On 05/12/2018 08:41, Jan Beulich wrote:
>>>> On 04.12.18 at 22:35, <brian.wo...@amd.com> wrote:
>> The other thing I don't get is why advertise virtualized SSBD when the
>> guest setting it does nothing?  If ssbd_opt=true is set, as the code is
>> now, why even advertise it to the guest?  I'd suggest either allowing
>> the guest to turn it off or not advertise it at all (when ssbd_opt =
>> true).
> I think it's better to advertise the feature nevertheless: Otherwise
> the guest might either try some other way of mitigating the
> (believed) vulnerability, or it may report in its logs that it's vulnerable
> (without mitigation) when it really isn't.

opt_ssbd=true is there for the truly paranoid, and noone uses it in
practice.  It is a substantial performance hit for a corner case which
doesn't really manifest in compiled code (Furthermore, it is a corner
case which is far harder to hit on AMD hardware, as memory operands with
the same base pointer are guaranteed not to speculatively pass).  JIT'ed
environments are the ones at risk, and that is why there is a prctl()
for fine grained control.

The ~100% common case is opt_ssbd=0 from the host administrators point
of view, spec_store_bypass_disable=prctl (seriously - when did cmdline
options turn into essays?) from the guest kernel's point of view, and
certain processes specifically opting into SSBD via prctl().
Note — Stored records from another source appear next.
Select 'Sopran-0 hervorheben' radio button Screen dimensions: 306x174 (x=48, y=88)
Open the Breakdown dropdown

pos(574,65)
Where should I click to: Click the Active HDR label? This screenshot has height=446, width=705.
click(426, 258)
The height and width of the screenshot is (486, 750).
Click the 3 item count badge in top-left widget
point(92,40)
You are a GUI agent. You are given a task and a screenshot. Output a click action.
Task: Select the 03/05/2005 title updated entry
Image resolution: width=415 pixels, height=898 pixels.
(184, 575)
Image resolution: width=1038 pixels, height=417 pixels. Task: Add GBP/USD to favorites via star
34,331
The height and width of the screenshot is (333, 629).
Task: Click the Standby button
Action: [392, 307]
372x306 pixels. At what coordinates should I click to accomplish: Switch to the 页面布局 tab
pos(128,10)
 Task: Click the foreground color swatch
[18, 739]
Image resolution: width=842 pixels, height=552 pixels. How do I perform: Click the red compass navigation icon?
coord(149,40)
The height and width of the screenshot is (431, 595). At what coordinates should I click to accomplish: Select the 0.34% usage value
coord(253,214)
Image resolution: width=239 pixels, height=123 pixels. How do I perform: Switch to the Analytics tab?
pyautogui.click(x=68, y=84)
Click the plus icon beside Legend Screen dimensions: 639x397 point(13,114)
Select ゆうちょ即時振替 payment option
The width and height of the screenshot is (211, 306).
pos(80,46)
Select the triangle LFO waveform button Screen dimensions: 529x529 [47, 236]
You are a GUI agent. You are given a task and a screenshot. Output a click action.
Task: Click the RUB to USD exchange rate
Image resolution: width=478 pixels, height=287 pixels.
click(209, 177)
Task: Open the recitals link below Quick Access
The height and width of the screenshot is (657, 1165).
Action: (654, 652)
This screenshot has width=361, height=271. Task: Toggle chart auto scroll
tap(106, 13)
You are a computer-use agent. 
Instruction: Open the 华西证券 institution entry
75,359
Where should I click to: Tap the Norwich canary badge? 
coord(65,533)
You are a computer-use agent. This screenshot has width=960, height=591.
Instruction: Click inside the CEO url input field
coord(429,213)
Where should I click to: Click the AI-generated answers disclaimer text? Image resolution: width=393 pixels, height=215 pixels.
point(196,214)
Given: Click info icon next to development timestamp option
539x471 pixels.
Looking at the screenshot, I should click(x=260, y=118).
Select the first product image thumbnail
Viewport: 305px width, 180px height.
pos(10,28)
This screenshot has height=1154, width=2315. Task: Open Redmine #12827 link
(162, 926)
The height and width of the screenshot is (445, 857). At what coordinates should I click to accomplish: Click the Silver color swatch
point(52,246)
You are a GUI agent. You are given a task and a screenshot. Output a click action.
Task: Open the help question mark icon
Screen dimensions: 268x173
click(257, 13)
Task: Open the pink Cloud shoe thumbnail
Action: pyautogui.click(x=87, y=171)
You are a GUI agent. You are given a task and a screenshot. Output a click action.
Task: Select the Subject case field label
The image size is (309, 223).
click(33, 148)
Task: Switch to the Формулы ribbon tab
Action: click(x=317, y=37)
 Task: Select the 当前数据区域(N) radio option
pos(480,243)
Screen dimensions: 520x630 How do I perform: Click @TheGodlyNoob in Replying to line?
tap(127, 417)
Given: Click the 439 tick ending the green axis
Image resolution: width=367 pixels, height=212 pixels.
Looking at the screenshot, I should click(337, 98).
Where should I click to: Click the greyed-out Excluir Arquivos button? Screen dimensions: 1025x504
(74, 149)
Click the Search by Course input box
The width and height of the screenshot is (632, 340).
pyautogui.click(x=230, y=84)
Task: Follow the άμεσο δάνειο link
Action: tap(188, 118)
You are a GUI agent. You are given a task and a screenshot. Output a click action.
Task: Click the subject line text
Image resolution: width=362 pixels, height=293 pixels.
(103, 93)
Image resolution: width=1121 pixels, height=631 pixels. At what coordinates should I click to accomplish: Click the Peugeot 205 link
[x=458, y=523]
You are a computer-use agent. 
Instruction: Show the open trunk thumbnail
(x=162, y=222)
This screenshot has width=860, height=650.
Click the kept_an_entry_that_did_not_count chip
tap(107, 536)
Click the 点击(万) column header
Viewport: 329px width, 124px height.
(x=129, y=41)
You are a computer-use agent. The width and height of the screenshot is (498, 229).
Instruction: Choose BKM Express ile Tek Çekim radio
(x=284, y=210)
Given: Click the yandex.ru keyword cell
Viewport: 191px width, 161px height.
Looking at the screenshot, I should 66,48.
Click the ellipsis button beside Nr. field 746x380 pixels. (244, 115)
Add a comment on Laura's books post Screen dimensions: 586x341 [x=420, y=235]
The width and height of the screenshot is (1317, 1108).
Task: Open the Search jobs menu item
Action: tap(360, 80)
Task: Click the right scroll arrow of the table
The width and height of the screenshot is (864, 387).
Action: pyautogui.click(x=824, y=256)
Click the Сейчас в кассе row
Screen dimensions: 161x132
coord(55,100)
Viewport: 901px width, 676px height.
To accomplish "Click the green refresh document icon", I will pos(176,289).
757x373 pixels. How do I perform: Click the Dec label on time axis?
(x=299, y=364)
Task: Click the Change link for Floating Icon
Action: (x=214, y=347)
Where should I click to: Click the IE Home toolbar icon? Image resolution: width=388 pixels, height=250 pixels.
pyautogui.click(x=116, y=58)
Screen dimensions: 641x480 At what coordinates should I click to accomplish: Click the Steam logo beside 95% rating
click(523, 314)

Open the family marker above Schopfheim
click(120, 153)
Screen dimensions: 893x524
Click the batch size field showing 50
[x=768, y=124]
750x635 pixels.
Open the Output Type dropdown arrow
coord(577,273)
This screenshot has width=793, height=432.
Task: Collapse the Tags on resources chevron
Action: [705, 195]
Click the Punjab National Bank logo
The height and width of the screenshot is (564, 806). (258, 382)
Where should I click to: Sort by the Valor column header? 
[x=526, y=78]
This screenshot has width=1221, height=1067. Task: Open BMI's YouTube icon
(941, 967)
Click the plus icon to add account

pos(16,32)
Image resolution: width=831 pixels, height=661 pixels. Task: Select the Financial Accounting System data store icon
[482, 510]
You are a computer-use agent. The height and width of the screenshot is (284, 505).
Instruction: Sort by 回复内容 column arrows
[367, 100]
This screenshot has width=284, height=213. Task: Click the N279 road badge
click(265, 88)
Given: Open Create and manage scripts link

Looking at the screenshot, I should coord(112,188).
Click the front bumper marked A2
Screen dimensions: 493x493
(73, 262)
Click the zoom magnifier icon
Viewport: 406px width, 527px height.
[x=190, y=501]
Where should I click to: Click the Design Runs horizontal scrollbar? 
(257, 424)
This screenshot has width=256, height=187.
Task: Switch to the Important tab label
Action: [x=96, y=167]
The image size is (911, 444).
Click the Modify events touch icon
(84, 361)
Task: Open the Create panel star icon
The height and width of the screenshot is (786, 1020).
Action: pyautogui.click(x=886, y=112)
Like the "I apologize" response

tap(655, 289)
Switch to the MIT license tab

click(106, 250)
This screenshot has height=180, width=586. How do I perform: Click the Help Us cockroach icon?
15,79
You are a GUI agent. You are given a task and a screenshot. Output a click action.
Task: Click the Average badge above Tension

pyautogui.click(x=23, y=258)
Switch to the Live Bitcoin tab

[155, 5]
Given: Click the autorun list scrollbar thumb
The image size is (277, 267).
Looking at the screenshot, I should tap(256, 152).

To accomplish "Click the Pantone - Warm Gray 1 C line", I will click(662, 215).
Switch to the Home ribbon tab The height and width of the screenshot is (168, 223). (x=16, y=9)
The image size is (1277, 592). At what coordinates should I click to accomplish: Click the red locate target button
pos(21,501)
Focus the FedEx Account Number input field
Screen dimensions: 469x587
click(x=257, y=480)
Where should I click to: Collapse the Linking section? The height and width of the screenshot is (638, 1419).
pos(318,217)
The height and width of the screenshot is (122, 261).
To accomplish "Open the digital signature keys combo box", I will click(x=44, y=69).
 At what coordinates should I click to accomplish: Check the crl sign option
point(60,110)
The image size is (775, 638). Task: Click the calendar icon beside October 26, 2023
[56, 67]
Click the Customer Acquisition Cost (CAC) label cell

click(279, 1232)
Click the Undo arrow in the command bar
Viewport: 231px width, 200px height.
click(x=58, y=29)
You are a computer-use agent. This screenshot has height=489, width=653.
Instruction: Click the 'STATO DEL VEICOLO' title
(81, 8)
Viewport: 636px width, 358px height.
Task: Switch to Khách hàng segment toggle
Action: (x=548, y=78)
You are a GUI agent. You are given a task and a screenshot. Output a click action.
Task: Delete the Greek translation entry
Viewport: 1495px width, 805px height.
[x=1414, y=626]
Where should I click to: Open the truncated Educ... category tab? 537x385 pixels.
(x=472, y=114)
However, we need MSR_VIRT_SPEC_CTRL to function correctly even when it
doesn't have an effect in hardware.

One contrived scenario is when a customer has opt_ssbd=0 on one server,
and opt_ssbd=1 on the other, and wants VMs to migrate between the two.

A more realistic scenario is when a customer has purchased some Rome
hardware, and wants to upgrade their systems.  They will want to migrate
their VMs onto newer hardware, which will involve keeping the
guest-visible MSR_VIRT_SPEC_CTRL working as before.

Hopefully I'll have default-vs-max CPUID policies working by that point,
at which the default policy on Rome should have MSR_SPEC_CTRL, and the
max policy have both MSR_SPEC_CTRL and MSR_VIRT_SPEC_CTRL, so we can
safely migrate in VMs which are using it, but not offer it by default.